In meinen neueren Stücken, in denen klassische Musik­instrumente sich eng mit Sinuston-Generatoren reiben, mußte ich einen gewissen Experimentalanteil in der Aufführung aufgeben. Ich notiere feste Tonhöhen, die frei in der Zeit gespielt werden und die Geschwindigkeit der Schwebungen verändern können. Aber ich bewahre mir einfache Abtastmuster – die elektronische Welle steigt an und fällt und zeichnet einfache Schwingungsformen, gegen die die Spieler lange Töne aushalten. Es gibt immer ein gewisses Maß an Unsicherheit, wie direkt die Schwebungen auf die Zuhörer wirken. Viel hängt von der Saalakustik ab. Ich versuche, das Ausgangsmaterial einfach zu halten, so daß der Zuhörer die optimale Möglichkeit hat, das Phänomen zu hören, unbeeinflußt von irgendwelchen komplexen Gedanken, die ich vielleicht zur Form habe. Der Kompositionsprozeß besteht oft im Abstreifen von Ideen, im Zurücknehmen überflüssiger Materialien und Klangereignisse.
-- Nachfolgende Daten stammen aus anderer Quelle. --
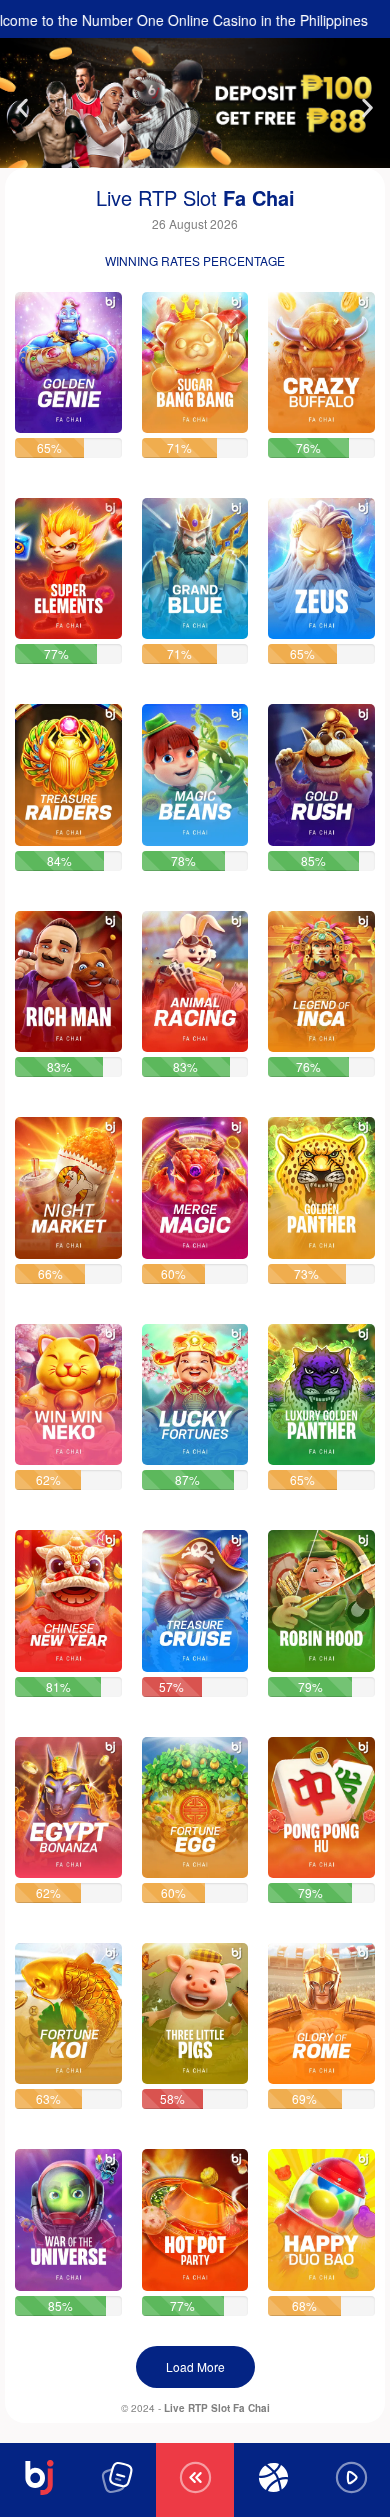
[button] (22, 108)
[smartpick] (68, 362)
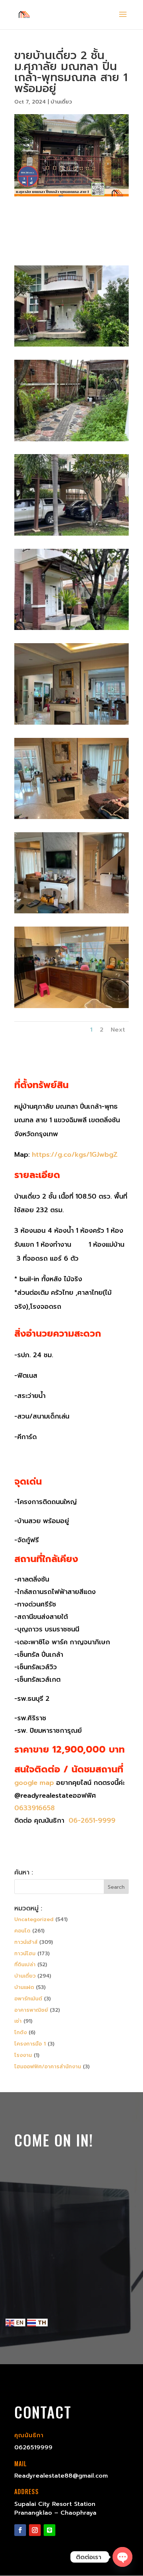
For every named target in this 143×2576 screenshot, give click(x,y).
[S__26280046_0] (71, 441)
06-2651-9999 (90, 1820)
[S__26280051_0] (71, 724)
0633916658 (34, 1808)
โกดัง (20, 2032)
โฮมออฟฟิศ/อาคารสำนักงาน (47, 2066)
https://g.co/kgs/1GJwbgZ (75, 1154)
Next (118, 1029)
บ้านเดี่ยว (61, 102)
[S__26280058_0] (71, 1008)
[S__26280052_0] (71, 819)
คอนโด (22, 1931)
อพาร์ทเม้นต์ (28, 1999)
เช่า (18, 2021)
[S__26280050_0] (71, 630)
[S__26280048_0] (71, 535)
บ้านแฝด (24, 1987)
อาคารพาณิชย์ (31, 2010)
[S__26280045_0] (71, 346)
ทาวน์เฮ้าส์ (25, 1942)
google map (34, 1783)
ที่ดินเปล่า (25, 1964)
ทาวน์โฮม (25, 1953)
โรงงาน (23, 2055)
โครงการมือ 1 (30, 2044)
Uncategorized (34, 1919)
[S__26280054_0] (71, 913)
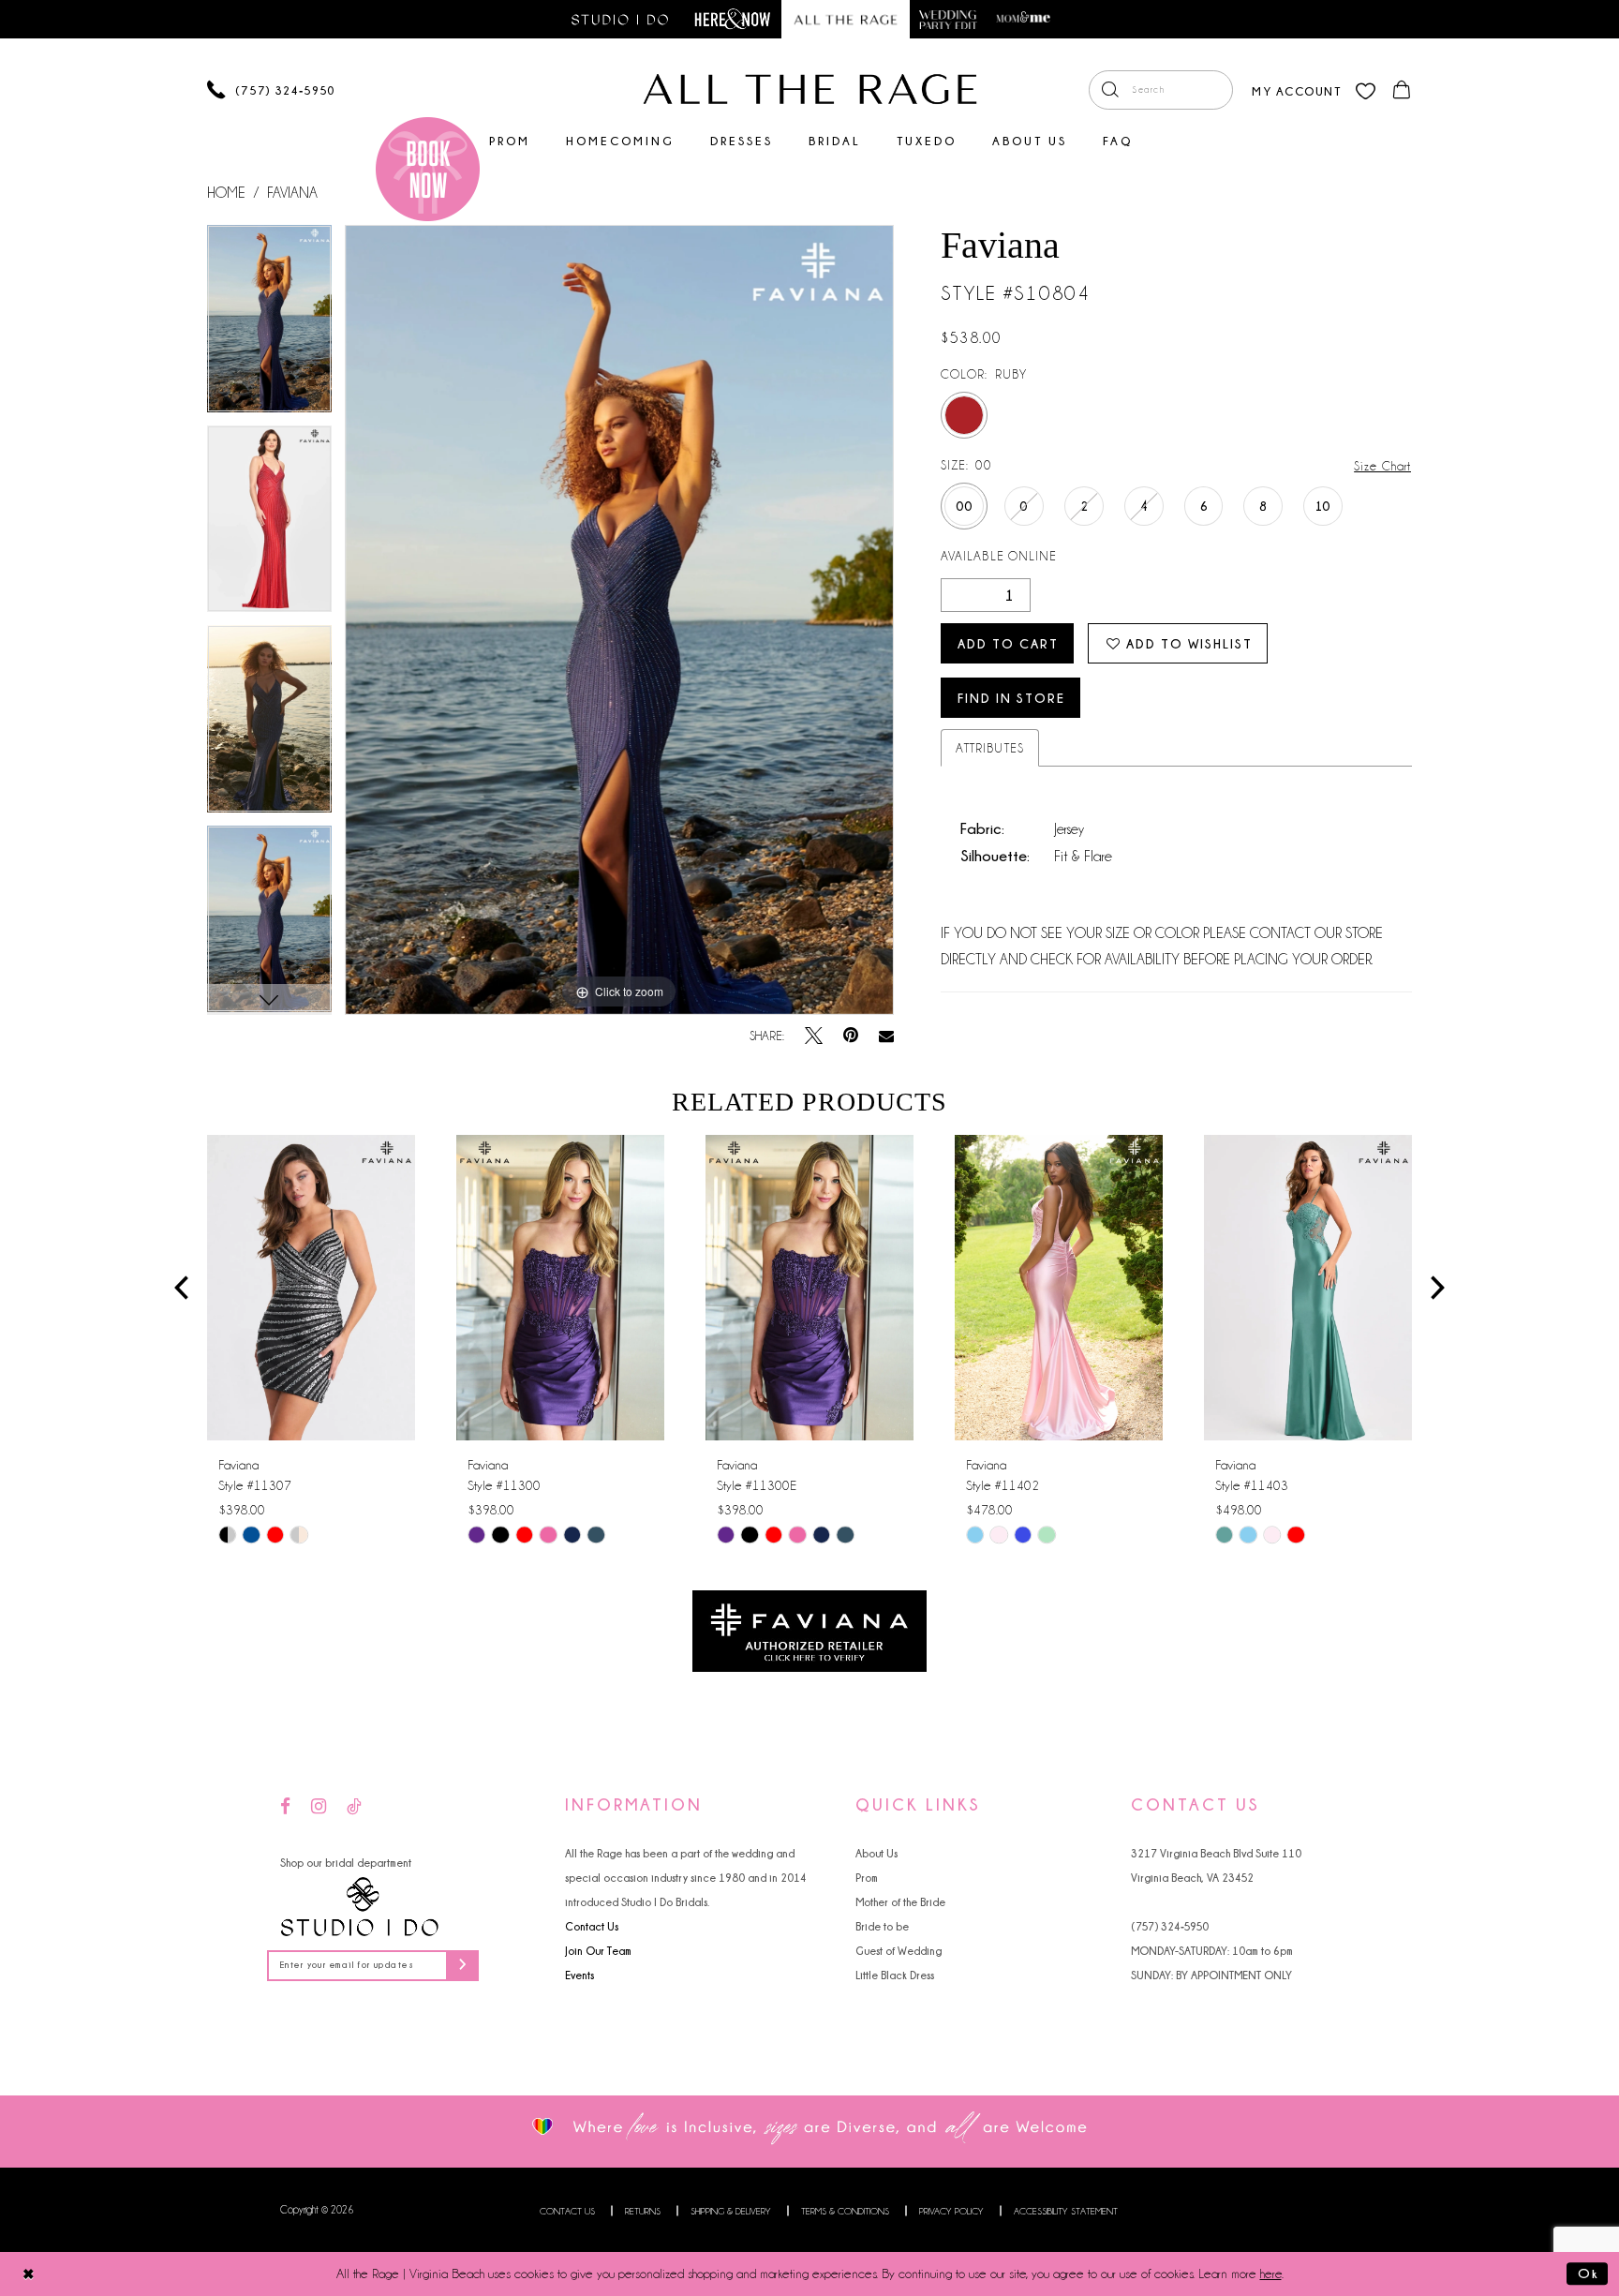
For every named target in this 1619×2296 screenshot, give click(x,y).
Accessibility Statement (1066, 2211)
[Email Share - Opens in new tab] (886, 1036)
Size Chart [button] (1382, 465)
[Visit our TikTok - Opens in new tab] (354, 1807)
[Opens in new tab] (809, 1629)
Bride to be (882, 1926)
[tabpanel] (269, 325)
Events (579, 1975)
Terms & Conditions (845, 2211)
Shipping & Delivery (731, 2211)
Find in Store (1011, 698)
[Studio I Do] (359, 1907)
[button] (1296, 89)
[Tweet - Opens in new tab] (814, 1036)
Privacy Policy (951, 2211)
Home (226, 193)
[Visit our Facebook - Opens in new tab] (285, 1807)
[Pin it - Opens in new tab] (850, 1036)
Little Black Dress (894, 1975)
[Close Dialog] (28, 2274)
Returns (643, 2211)
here (1271, 2273)
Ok (1588, 2273)
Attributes (990, 747)
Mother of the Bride (900, 1902)
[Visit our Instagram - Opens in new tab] (318, 1807)
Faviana (292, 193)
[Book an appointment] (428, 169)
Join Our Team (598, 1951)
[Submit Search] (1110, 90)
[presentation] (311, 1287)
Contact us (567, 2211)
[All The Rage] (810, 89)
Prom (866, 1877)
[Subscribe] (462, 1965)
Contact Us (591, 1926)
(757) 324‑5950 (1170, 1926)
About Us (876, 1853)
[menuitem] (1161, 90)
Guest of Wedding (898, 1951)
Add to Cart (1008, 643)
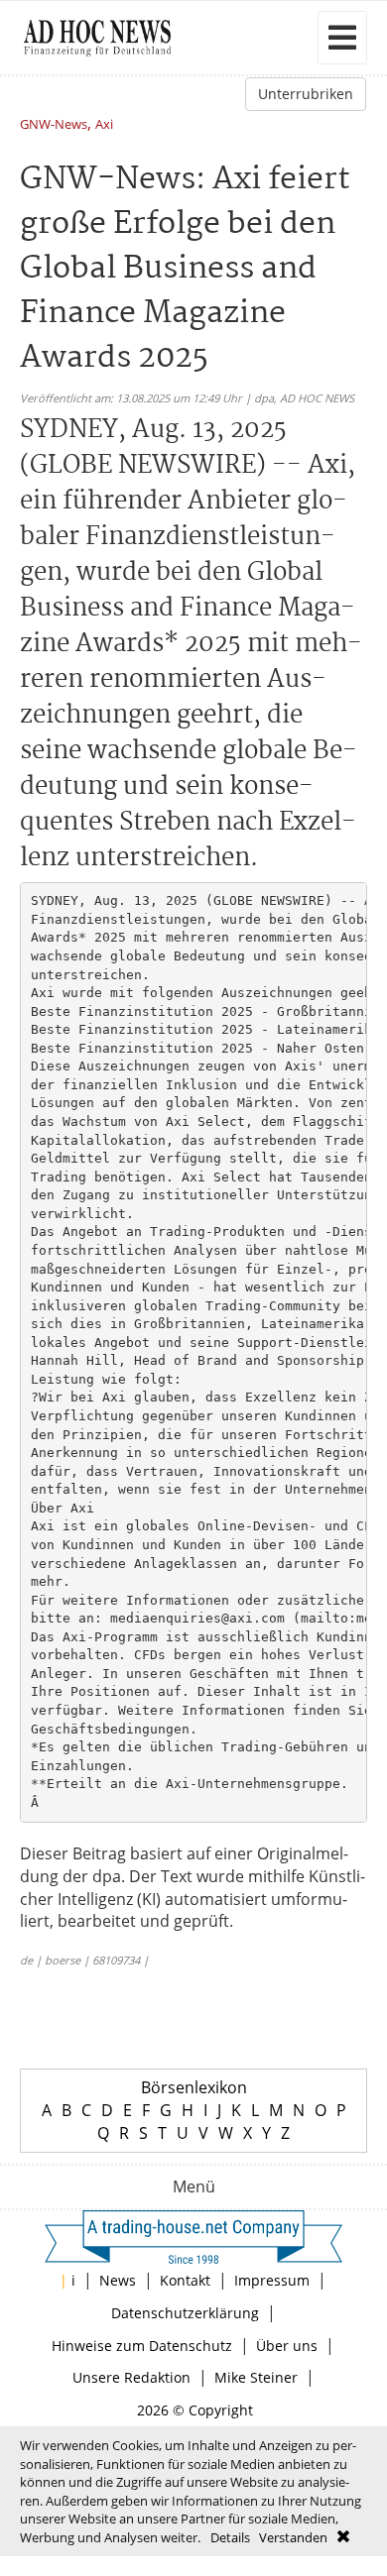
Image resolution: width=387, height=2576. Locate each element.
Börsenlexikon (194, 2087)
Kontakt (185, 2280)
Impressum (272, 2280)
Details (230, 2537)
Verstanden (293, 2537)
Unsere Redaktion (131, 2377)
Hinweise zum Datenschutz (142, 2345)
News (117, 2280)
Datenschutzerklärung (185, 2312)
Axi (104, 125)
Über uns (287, 2345)
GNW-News (53, 125)
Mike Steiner (256, 2377)
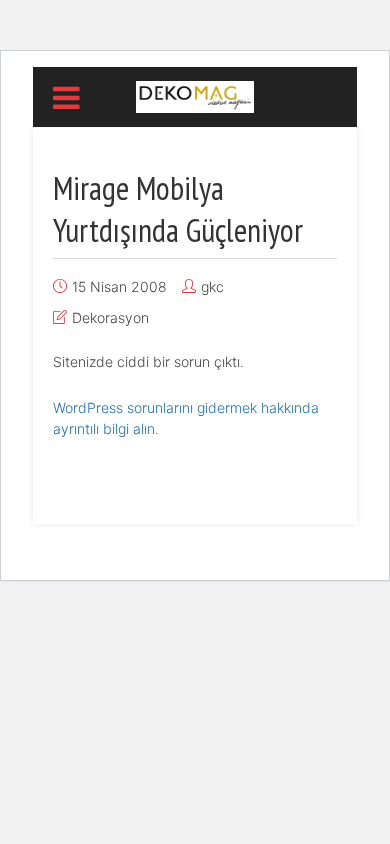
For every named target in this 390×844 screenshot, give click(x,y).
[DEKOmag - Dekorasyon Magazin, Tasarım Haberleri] (194, 95)
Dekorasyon (110, 317)
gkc (212, 286)
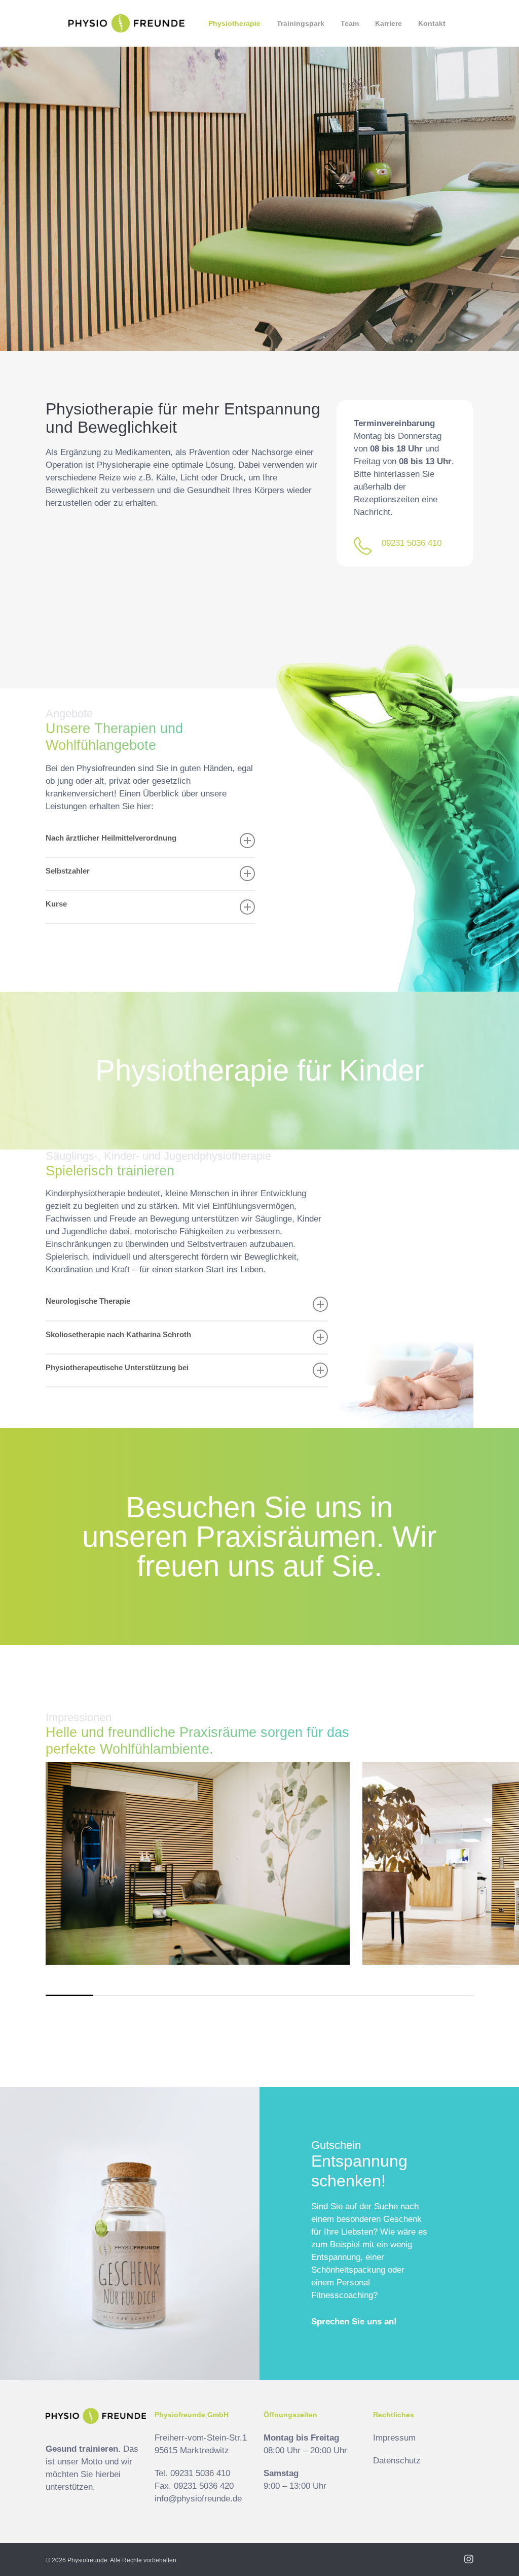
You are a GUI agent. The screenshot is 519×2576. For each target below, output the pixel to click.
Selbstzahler (68, 870)
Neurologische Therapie (88, 1301)
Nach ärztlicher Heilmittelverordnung (111, 837)
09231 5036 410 (411, 543)
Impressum (394, 2438)
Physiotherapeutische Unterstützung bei (117, 1367)
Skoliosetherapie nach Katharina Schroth (118, 1334)
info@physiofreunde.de (198, 2498)
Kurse (56, 903)
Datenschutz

Er ist oft mühsam, weil ich das, was ich erreichen kann, in konventionelleren musikalischen Begriffen verwirklichen möchte. Ich akzeptiere das als eine Einschränkung.

Bei Aufführungen solcher Stücke stellen Zuhörer oft fest, daß sie sich der Empfindung gewahr werden, wie sie zuhören und weniger, daß sie auf etwas hören, das ihnen vorgeführt wird. Es ist vielleicht dieser Wechsel der Perspektive von Reisen durch die Zeit zu Reisen in der Zeit, der die Avantgarde vom Experiment unterscheidet.

Text für das Programmheft der Donaueschinger Musiktage 2001, in das es nicht aufgenommen worden ist.